**WORK REQUIRED:** Which lines of the data contain the string "will"? Show each of them.

**EXTRACTED ENTRIES:**
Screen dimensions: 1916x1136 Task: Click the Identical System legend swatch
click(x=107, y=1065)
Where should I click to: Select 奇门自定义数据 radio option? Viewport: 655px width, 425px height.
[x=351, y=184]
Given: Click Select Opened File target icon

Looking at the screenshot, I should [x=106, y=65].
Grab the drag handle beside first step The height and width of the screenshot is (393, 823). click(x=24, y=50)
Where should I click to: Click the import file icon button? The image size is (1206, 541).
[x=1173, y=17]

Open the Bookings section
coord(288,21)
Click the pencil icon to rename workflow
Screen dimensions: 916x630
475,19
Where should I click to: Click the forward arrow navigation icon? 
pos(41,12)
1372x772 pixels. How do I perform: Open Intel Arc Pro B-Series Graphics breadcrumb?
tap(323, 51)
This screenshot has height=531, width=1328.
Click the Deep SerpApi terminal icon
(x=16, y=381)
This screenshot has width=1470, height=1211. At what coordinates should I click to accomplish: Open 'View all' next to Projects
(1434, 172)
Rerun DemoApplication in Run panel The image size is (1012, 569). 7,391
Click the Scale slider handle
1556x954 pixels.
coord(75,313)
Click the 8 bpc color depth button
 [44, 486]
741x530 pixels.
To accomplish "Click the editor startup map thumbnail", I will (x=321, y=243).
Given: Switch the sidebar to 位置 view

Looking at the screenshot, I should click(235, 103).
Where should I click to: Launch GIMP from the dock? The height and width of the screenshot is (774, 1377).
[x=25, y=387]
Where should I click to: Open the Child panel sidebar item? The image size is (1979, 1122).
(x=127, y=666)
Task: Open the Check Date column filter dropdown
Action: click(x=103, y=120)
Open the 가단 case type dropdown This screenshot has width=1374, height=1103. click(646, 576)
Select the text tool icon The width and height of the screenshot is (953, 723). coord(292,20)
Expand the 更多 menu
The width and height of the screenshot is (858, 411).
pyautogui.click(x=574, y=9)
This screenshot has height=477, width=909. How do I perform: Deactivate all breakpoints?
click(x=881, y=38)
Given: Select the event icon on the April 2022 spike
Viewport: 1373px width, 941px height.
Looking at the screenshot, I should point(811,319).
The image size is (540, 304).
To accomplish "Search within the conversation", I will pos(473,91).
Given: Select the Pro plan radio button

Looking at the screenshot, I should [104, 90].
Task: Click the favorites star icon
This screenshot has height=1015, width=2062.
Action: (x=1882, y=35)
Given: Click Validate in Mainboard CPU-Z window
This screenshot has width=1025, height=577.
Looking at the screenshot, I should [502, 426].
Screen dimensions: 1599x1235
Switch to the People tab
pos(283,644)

**TASK SOLUTION:**
To accomplish "Click the editor startup map thumbnail", I will (x=321, y=243).
To accomplish "Search within the conversation", I will pos(473,91).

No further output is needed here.